I thought this was pertinent to the discussion:

http://www.theothersideoftheglassthefilm.blogspot.com/

I think we do have to remember that men can experience birth trauma. It's real and it hurts women AND men (and babies!). So if anyone was hurting, I just wanted to put this link up....


----------



## Plummeting (Dec 2, 2004)

I think it depends on the man. My DH is literally the calmest, most laid back person I have ever met. He wasn't pumping out adrenaline while I was in labor, or if he was, I didn't know it.

I have heard two different men say what I personally consider to be unpleasant things about their wives giving birth. One said it smelled disgusting and he didn't ever want to be involved in anything like that again. Another one was talking about how it looked to see the baby coming out, but the way he described it was just so...I don't know...irreverent, I guess, that I was glad he wasn't _my_ SO. I don't really want someone describing my child being born to say that my vagina looked like a giant cave yawning open. He didn't mean to be rude at all, but the way he described it (I can't remember it verbatim) just gave me this feeling that he thought the whole thing was freaky, rather than amazing. I would say those are two men who would've hindered my labor and delivery, lol. My own DH didn't, though, so whatever.


----------



## mambera (Sep 29, 2009)

Quote:


Originally Posted by *Plummeting* 
I have heard two different men say what I personally consider to be unpleasant things about their wives giving birth. One said it smelled disgusting and he didn't ever want to be involved in anything like that again. Another one was talking about how it looked to see the baby coming out, but the way he described it was ... like a giant cave yawning open.

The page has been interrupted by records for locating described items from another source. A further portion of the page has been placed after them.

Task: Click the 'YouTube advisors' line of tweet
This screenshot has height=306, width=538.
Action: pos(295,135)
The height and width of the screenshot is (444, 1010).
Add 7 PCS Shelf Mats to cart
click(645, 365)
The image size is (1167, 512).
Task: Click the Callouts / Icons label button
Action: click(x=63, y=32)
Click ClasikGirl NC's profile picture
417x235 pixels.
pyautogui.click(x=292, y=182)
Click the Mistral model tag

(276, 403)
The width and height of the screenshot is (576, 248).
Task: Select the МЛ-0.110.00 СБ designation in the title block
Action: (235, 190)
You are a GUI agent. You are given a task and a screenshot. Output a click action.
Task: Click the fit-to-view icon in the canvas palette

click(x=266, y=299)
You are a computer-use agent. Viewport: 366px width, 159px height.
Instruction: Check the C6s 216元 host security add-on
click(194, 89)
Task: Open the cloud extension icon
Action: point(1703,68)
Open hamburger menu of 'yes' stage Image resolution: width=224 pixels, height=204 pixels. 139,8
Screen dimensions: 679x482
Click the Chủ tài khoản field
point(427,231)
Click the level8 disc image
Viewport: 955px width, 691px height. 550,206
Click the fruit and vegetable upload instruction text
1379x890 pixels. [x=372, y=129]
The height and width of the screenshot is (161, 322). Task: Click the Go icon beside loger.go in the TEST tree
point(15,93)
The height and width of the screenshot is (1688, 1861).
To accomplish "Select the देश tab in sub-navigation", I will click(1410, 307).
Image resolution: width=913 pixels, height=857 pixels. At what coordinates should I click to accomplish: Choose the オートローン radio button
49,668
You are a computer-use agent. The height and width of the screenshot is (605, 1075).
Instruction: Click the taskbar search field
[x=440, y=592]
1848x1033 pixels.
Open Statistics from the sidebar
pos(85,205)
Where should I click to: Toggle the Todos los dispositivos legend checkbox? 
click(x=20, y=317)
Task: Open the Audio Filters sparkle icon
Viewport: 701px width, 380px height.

Exactly. The first time I ever saw a woman give birth I KNEW I did not want my future husband to see it. EVER.

Yes, the smell is very strong (of course you don't notice when you're the mom bc you are too distracted by the pain) and having seen a number of deliveries I agree that it looks really freaky, kind of like... a giant cave yawning open. And there is blood everywhere. And don't get me started about poop (which didn't happen for me but of which I was terrified also).

I made DH stay by my head the whole time. Actually I specifically remember screaming "Don't let him down there!!" between contractions when the MW started talking about having him cut the cord.

(He did cut the cord btw, it was long enough for him to be able to do that without Seeing The Scene, lol.)

I kind of agree that birth ought to be a women's thing. Since the female support network is really degraded in modern Western society the husband has kind of stepped in, which is better than no support but really I don't think it's optimal.


----------



## modadan (Aug 27, 2008)

If I could do it again I would not have had DH as my main support person, but a good doula. He was fine and would not have missed it for the world, but I did not have the birth support I so desperately needed. He was a deer in lights and although this article is more about how birth effects him, in my case his (lack of) presence effected me and how I now see him. I guess my respect for him has changed resulting from feeling let down by his lame support. he was all talk leading up to the birth then, bang - the lights came on and he was as useful as advil would be for contractions.
I know he would want to be there for future births but I will be having a doula by my side, not him. He can continue staring at the lights...


----------



## hapersmion (Jan 5, 2007)

I think my husband wouldn't miss it for the world. He saw everything with our first child - of course, when you're pushing on a birth stool or in another upright position, things aren't quite as spread out for all the world to see.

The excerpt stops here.